Female-founded Estonian startup Edumus, which places working professionals in schools as part-time teachers, has raised €180K from renowned Estonian and Finnish angel investors to accelerate its growth.
Involving professionals in schools will help to address the teacher shortage and enrich secondary education with real-life experience and skills.
According to the UNESCO Institute for Statistics (UIS), 69 million teachers must be recruited to achieve universal primary and secondary education by 2030.
“21st-century schools need new kinds of teachers. We believe that scientists, developers, engineers and other specialists should be more involved in school education, and share their real-life experience. Edumus’ training program and facilitating software system helps to connect schools with professionals. This year, Edumus platform will be launching in Ukraine in addition to Estonia, with ongoing negotiations in Uzbekistan,” says Maria Rahamägi, the 28 year-old female founder of Edumus.
Edumus is a marketplace and platform that enables specialists from different fields and industries to join schools as part-time teachers and give classes in a specific subject to one grade over the course of the school year.
The edtech startup, which aims to tackle the global teacher shortage, has just secured €180,000 in pre-seed funding to further develop their platform, expand significantly in Estonia, and start operations in Ukraine and Uzbekistan. This round of investment was raised from a group of local and foreign angel investors. “Edumus is a great example of how the FinEst Bay Area region is spawning new globally relevant innovation in education. We’re very excited about the possibilities,” commented Peter Vesterbacka and Kustaa Valtonen, founding partners at Random Ventures.
Edumus’ software platform supports the whole recruitment process of the new teachers – it allows professionals to sign up to the program, match with local schools who need their competencies, contact each other and sign contracts.
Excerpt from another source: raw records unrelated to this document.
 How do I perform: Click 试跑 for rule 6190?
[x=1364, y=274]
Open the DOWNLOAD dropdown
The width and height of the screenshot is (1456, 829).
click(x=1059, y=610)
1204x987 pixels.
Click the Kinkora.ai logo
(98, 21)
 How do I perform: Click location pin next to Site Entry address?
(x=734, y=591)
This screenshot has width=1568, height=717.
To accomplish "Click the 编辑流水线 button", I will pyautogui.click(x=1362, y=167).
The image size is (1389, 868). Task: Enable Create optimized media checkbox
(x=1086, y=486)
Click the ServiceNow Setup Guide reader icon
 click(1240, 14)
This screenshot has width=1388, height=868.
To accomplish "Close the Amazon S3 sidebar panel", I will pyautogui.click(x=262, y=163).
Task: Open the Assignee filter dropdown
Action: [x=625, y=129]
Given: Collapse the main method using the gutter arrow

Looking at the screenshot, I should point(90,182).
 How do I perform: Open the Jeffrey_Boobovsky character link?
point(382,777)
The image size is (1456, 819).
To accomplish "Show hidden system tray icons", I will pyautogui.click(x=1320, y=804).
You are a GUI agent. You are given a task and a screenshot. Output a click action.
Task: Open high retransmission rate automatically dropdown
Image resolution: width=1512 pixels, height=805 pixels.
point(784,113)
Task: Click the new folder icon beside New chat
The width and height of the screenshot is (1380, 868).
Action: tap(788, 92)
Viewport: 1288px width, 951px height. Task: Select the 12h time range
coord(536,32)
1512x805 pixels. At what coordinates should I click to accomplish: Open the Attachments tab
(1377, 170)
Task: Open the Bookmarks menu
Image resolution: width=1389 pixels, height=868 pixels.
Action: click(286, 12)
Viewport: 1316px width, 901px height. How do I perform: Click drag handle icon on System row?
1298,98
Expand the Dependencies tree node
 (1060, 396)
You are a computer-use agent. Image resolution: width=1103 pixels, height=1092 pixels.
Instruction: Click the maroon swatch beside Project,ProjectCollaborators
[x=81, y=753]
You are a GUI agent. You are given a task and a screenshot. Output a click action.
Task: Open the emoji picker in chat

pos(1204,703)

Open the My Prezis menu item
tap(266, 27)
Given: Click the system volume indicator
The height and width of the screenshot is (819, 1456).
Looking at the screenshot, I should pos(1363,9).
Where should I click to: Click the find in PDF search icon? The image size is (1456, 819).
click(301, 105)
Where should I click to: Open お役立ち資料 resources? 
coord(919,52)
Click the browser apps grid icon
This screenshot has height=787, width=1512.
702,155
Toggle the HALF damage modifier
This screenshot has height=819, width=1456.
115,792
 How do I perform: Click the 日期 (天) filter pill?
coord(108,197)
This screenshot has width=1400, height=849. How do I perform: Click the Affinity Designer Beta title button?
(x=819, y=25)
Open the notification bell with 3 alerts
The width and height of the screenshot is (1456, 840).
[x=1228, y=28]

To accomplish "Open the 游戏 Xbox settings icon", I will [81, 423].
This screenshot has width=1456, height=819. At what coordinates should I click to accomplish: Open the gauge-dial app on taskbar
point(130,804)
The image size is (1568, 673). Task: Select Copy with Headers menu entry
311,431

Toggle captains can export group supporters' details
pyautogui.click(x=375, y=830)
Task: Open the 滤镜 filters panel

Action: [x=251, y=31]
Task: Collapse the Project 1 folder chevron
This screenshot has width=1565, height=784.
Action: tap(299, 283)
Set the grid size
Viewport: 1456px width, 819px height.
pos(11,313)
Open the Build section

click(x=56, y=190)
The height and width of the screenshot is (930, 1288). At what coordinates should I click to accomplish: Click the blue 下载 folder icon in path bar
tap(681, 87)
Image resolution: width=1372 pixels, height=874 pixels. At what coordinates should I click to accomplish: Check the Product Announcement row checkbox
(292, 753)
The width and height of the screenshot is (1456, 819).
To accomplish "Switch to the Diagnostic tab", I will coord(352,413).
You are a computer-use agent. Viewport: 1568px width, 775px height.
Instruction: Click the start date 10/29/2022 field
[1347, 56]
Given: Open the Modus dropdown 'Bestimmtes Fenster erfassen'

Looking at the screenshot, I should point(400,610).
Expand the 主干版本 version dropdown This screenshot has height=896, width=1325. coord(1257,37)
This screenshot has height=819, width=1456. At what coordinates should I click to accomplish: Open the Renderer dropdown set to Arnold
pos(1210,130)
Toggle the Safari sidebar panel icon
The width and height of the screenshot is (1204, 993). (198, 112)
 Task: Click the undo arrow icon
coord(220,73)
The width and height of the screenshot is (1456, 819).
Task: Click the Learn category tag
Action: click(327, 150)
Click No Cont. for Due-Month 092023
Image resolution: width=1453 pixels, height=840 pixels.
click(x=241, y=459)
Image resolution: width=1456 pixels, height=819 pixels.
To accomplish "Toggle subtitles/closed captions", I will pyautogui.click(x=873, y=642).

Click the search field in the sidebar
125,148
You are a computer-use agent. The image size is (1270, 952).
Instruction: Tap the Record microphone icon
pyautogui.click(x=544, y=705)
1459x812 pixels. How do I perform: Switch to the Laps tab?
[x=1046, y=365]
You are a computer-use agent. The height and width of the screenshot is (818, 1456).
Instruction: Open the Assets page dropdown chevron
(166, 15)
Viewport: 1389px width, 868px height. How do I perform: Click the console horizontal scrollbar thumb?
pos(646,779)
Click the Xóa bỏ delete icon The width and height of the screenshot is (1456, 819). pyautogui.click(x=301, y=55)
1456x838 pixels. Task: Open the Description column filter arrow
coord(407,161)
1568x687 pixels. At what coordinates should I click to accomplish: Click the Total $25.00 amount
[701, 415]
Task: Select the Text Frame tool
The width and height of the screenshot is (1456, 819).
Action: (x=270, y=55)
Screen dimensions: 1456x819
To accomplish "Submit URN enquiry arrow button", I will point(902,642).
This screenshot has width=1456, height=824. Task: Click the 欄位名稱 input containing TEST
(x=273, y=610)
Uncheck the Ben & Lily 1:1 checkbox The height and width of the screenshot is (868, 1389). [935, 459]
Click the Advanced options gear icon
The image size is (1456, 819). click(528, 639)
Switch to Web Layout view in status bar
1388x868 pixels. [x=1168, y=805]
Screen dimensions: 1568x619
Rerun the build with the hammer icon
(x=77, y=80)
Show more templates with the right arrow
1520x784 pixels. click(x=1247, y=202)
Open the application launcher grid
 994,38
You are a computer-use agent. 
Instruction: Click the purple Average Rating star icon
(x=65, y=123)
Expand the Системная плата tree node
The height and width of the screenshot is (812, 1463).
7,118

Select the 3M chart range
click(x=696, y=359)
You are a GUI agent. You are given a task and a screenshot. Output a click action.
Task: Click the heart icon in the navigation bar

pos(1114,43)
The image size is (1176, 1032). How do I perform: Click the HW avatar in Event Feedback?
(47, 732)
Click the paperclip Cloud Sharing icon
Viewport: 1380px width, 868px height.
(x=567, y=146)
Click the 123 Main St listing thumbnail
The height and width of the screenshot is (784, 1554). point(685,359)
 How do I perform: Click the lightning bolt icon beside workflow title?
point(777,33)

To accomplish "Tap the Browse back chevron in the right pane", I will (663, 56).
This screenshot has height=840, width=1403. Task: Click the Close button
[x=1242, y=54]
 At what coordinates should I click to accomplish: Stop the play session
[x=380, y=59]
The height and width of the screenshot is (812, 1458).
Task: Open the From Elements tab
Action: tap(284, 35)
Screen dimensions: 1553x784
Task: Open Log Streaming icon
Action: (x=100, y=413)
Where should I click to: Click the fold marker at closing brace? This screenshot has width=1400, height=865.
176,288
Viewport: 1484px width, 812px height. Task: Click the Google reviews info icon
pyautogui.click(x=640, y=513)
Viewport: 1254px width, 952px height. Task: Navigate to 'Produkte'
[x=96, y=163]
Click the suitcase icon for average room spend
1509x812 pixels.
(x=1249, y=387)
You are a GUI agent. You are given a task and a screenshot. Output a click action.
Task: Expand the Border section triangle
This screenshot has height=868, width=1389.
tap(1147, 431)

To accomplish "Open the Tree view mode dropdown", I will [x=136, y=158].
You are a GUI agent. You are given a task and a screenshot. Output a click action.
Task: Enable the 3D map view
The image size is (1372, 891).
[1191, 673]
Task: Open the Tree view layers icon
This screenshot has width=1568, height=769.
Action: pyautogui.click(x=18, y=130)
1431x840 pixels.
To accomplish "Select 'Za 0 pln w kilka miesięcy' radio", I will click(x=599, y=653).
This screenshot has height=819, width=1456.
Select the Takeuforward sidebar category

Developed by Finnish teacher training professionals, Edumus’ training program is designed specifically for people without previous academic teaching experience and covers 21st-century pedagogics and teaching methodologies.
“[The] education industry has stayed fundamentally unchanged for the last 100 years, and there is a constant lack of innovation and passion. I see that Edumus can bridge both of these gaps – firstly, solve the challenge of the lack of teachers, and secondly, align the in-class theory with real life experiences from practitioners,” says Kristjan Raude, Edumus’ mentor and the President of Estonian Business Angels Network (EstBAN).
Launched in Estonia in 2019, in just two years the education initiative has already sent over 40 specialists to schools. This September, Edumus will send up to 200 more specialists to schools around Estonia as part-time teachers.
Estonia is proudly stating itself as an Education Nation, ranking 1st in Europe according to the latest PISA performance test results.